A series of atmospheric rivers turned a section of the Malahat Highway at Tunnel Hill into a raging river as Vancouver Island was drenched in record rainfall.
The rain washed out 50 metres of the northbound lane, compromising the integrity of the road.
Fast forward to today, an 80-metre retaining wall is now in place to secure the slope against future extreme weather events.
Rob Fleming, B.C.’s transportation minister, said more than 188 flooding events occurred as a result.
“Two years ago, the weekend of November 14 to 15, 2021, our province was rocked by an unprecedented devastation of the atmospheric river. The impact on communities and people was immediate, and it was staggering,” Fleming said at a news conference in Victoria.
In the Cowichan Valley, entire roads disappeared, and Highway 1 near Duncan turned into a river. The water rose so quickly, the regional district declared a local state of emergency mid-day.
Roads in and out of Sooke flooded under almost a half metre of water. It resulted in the submerging of the Sooke River campground.
Sooke resident Daniel Baker recorded the flooding near his home.
“I can’t remember the last time there was this much rain,” said Baker.
The atmospheric rivers resulted in rains that washed out 30 sites on the Coquihalla Highway, including six bridges.
On Wednesday, Fleming announced that all the work is complete and ready for the next catastrophic weather event.
“Our infrastructure has to be able to withstand extreme weather conditions. This is the new normal,” Fleming said.
“For the safety of our residents and the movement of goods throughout the province, this is an important infrastructure priority for B.C.”

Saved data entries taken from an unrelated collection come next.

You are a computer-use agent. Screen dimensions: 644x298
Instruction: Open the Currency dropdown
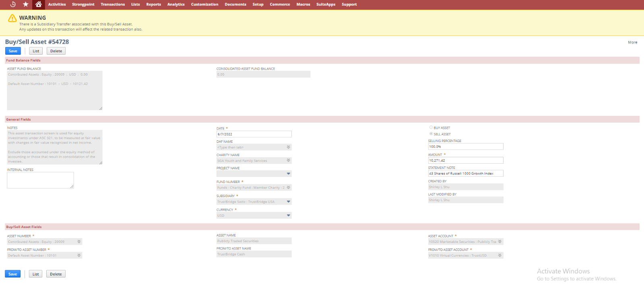288,216
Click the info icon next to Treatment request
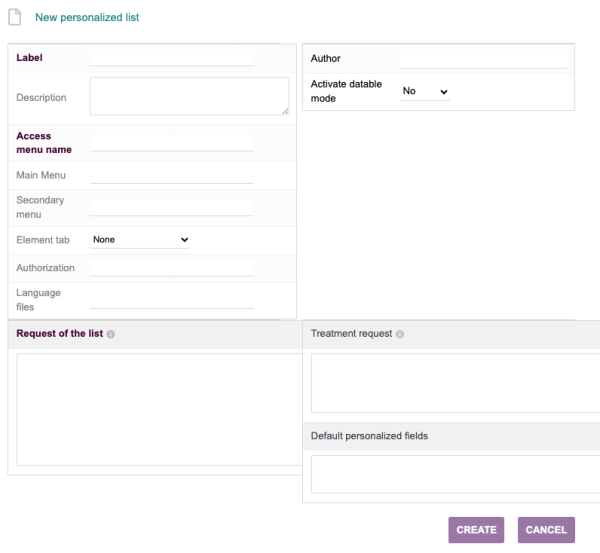Screen dimensions: 600x553 [400, 334]
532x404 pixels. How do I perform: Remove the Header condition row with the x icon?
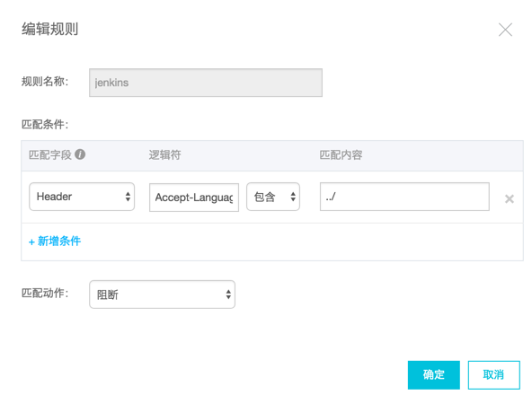510,198
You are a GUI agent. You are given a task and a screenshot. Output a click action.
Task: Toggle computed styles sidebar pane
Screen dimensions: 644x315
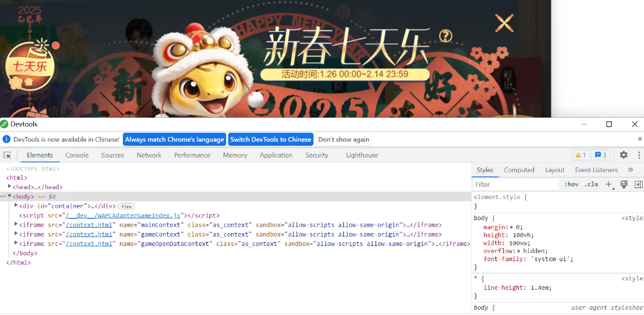[x=639, y=184]
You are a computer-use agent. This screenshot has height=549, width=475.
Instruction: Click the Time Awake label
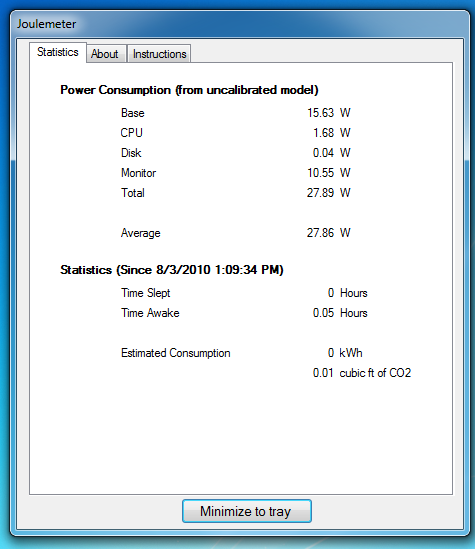tap(150, 313)
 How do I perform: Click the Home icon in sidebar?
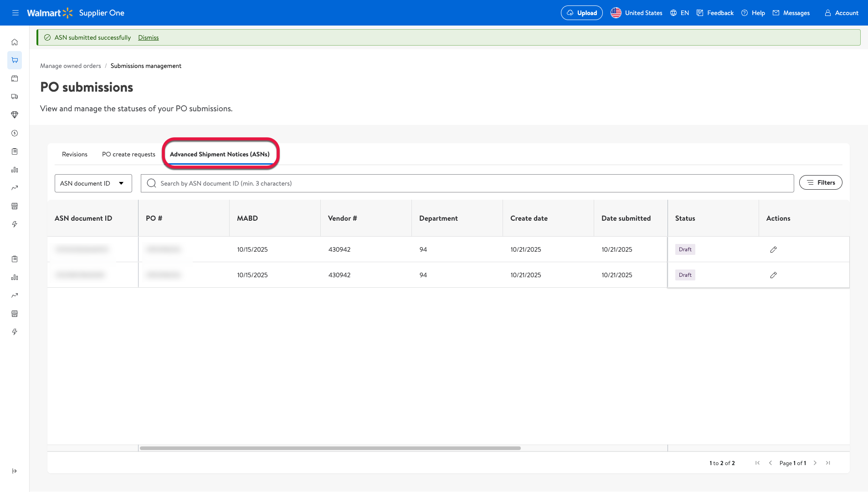[x=15, y=42]
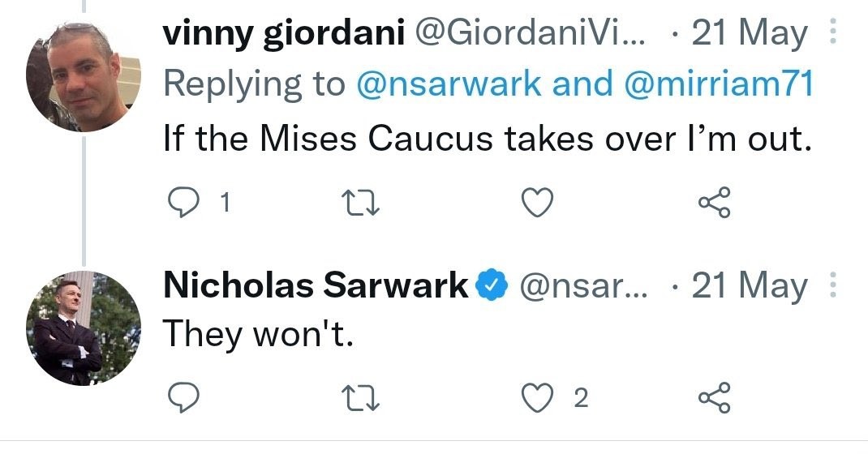The image size is (868, 454).
Task: Open Nicholas Sarwark's display name
Action: tap(316, 285)
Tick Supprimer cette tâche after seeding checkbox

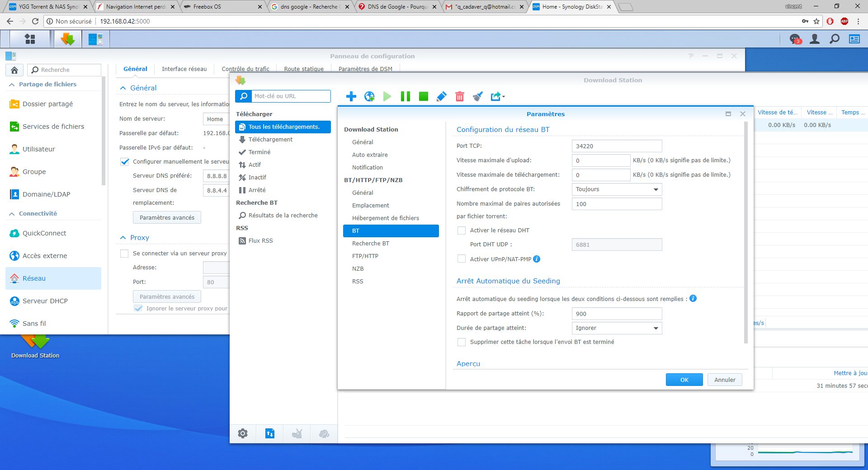(x=462, y=342)
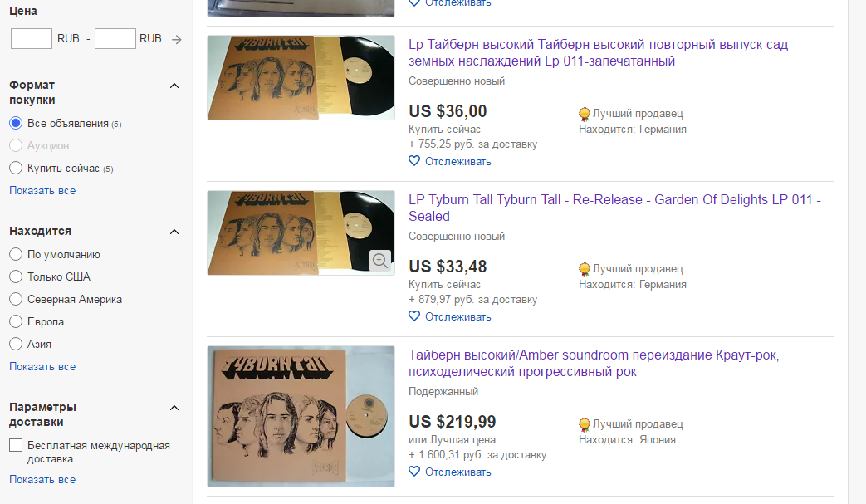Choose 'Европа' location radio button
The height and width of the screenshot is (504, 866).
tap(16, 321)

The record rain proved tragic, with five lives lost in a mudslide on Highway 99 between Pemberton and Lillooet.
In Merritt, Diana Boston watched her neighbourhood disappear under the water.
“I can see my shed and my white fence. I can see the top of my house,” said Boston.
The entire town flooded, forcing more than 7,000 there to flee.
Armel Castellan, meteorologist with Environment and Climate Change Canada, said the storms came on the heels of a very active wildfire season in the province.
“Will that repeat itself? It’s hard to know. But what we can say is the projections, the climate downscaling of high impact weather is only going in one direction right now,” Castellan said.
And that direction means more events like the one from 2021 could be in our future, with storms of longer duration expected to hit more frequently.